__Your objective__.
Images are to be omitted, and the rest of the records reproduced exactly.

__Records provided__.
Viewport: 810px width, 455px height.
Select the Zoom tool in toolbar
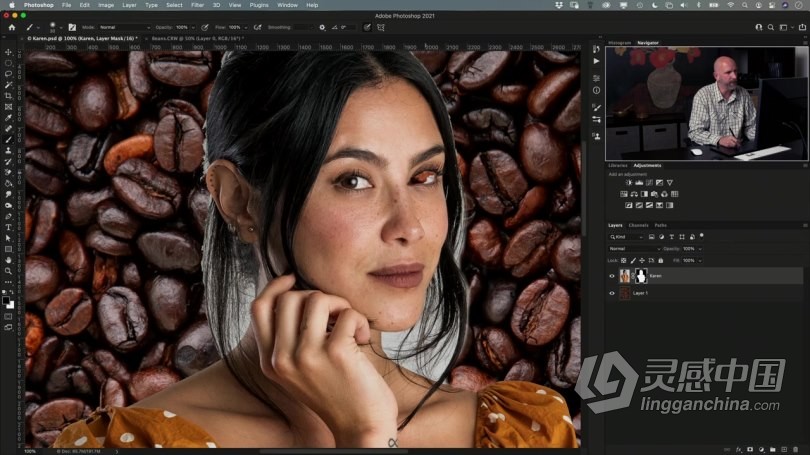click(9, 270)
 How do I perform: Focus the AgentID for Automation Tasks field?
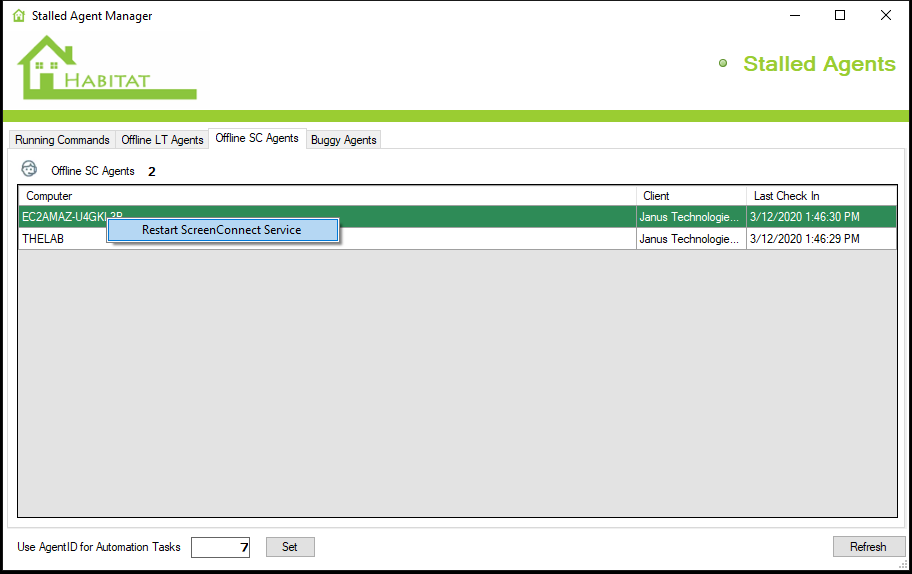coord(220,547)
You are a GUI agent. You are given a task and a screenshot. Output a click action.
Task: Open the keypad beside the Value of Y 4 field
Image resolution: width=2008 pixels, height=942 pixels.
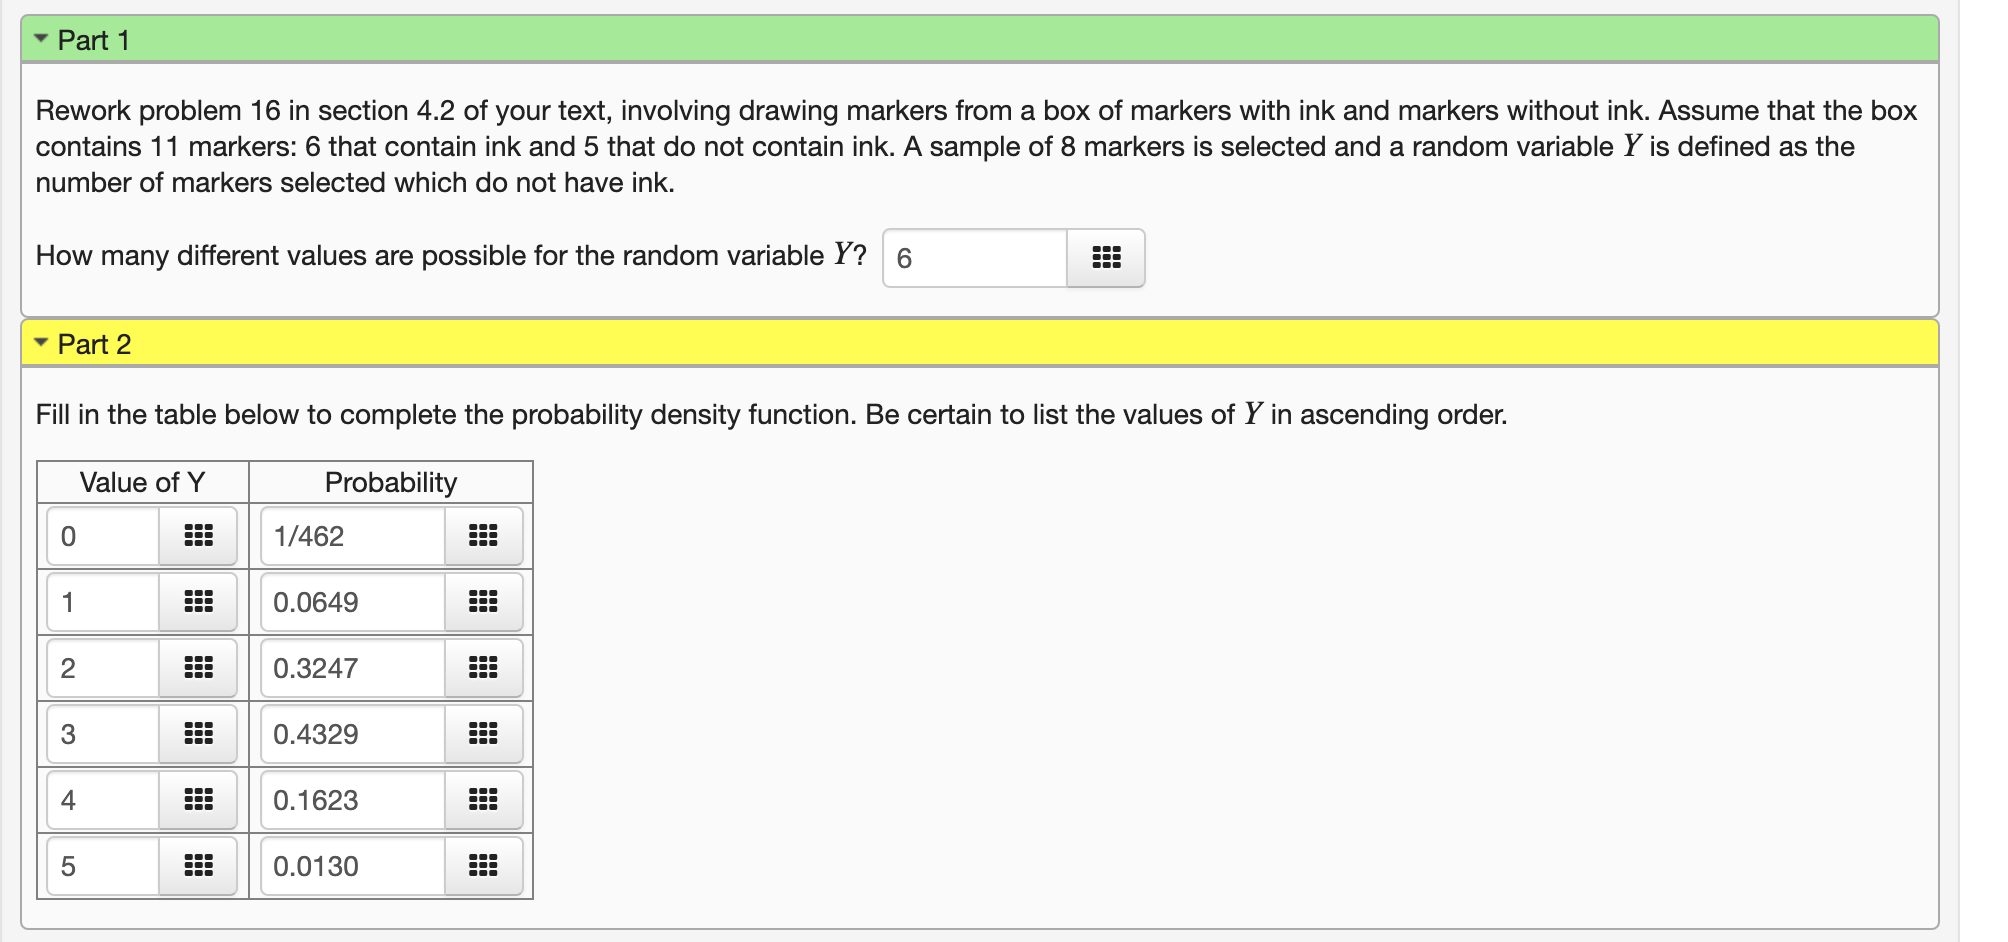(198, 800)
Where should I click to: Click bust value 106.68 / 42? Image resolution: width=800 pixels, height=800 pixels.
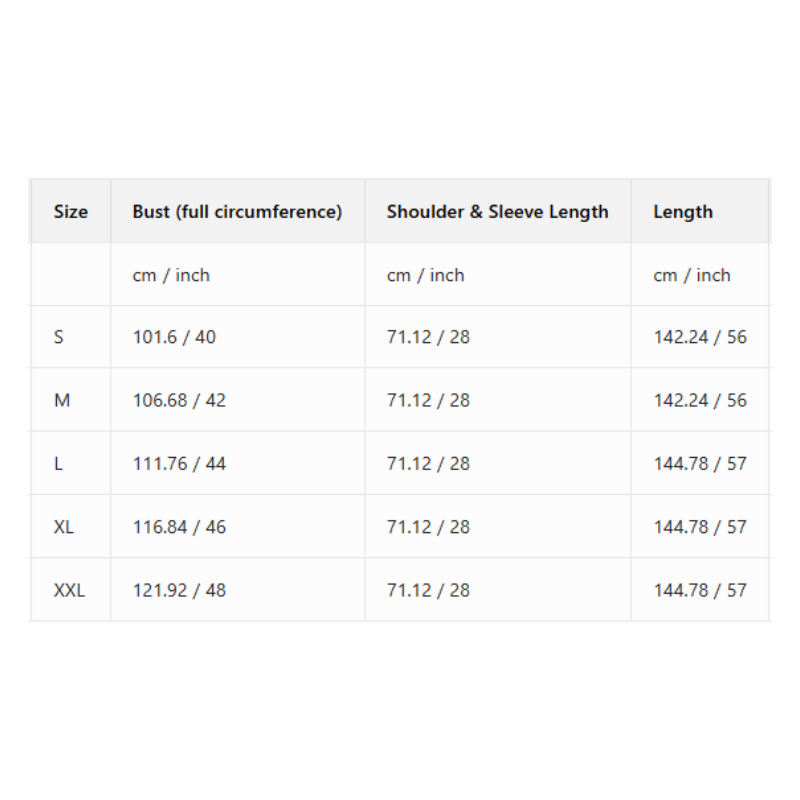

__Solution to the problem__.
Viewport: 810px width, 455px height.
Select the Zoom tool in toolbar
click(9, 270)
 How do I perform: Focus the AgentID for Automation Tasks field?
coord(220,547)
You are a GUI agent. You are given a task and a screenshot. Output a click action.
Task: Open the keypad beside the Value of Y 4 field
Image resolution: width=2008 pixels, height=942 pixels.
(198, 800)
Where should I click to: Click bust value 106.68 / 42? Image resolution: width=800 pixels, height=800 pixels.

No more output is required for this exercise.